Info:
This performer is sometimes confused with the avant-garde performer Earl Howard; a typesetter who decided to ditch a single letter, "e", at the end of his first name, and is thus able to leap longstanding barriers between different styles of jazz. While Earl Howard is an avant garde performer associated with the New York downtown scene, Earle Howard was strictly a mainstream jazz dude. He basically became an expatriate circa the '50s, and was making a new home in Italy right around the time Earl Howard graduated from college in the '70s. The older Howard developed into more and more of a regional artist, and has been presumed dead since the '90s, although his passing seems to have been unnoticed by the media.

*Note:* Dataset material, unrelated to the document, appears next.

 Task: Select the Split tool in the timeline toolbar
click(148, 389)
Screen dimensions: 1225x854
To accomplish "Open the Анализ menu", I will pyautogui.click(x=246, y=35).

He grew up in New York City and actually attended school with Fats Waller as a teenager. Accounts of a youth band that Howard played in during this period smack of an all-star aggregation with acne, featuring no less than Charlie Irvis, Benny Morton, and Benny Carter in the lineup. By the early '20s Howard was playing professionally, forming his own septet in 1923. The following year he premiered a nonet, the Whispering Serenaders. Throughout the decade he worked regularly in both touring bands and extended nightclub stints, joining groups such as Bill Benford's band, as well as leading his own outfits.

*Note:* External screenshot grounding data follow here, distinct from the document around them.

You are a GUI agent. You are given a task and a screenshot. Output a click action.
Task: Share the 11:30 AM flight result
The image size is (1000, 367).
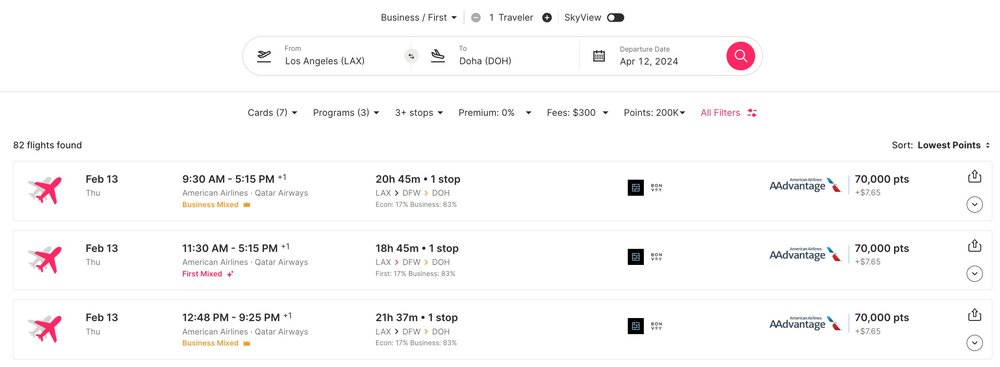pos(974,246)
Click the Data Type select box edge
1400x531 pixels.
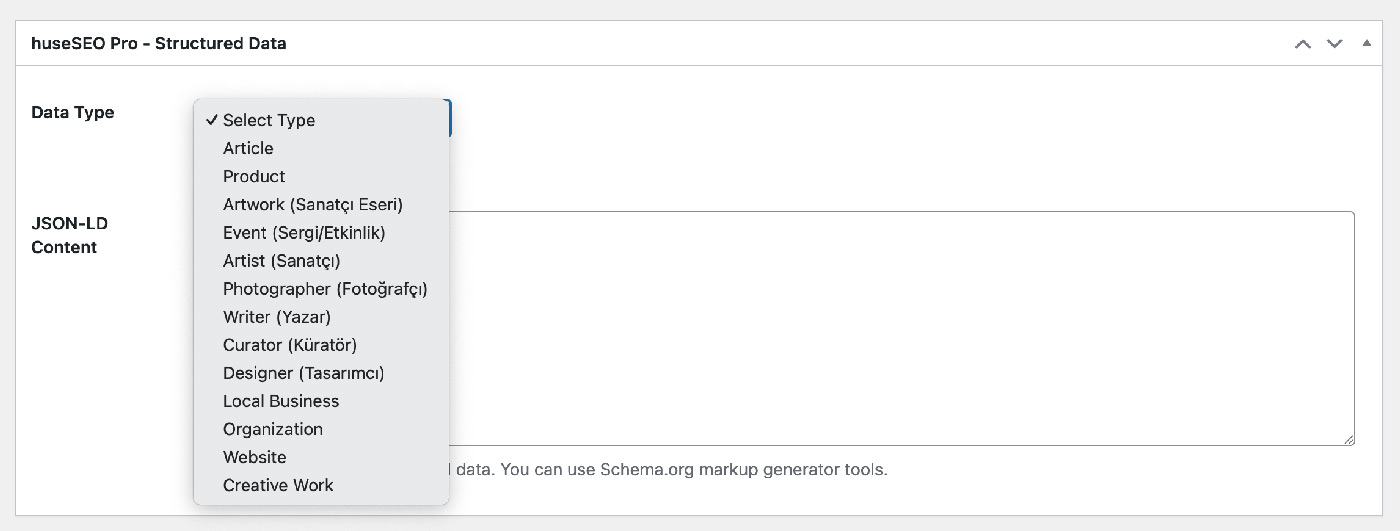coord(451,118)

In 1933 and 1934, Howard worked as the musical director of a band led by Percy Nelson. Howard continued leading his own groups in New York City, and in the late '30s toured South America with Baron Lee, a stage name for performer Jimmy Ferguson. Howard was also involved in the popular New York City Blackbirds revue and collaborated with the brilliant Leon Abbey, another jazzman who would set his sights on better working opportunities abroad. Howard remained living in the United States during the '40s, however, principally appearing as a solo entertainer on guitar and voice as well as piano. Once he moved to Europe, he spent time based out of practically every country, even including a residency in Finland.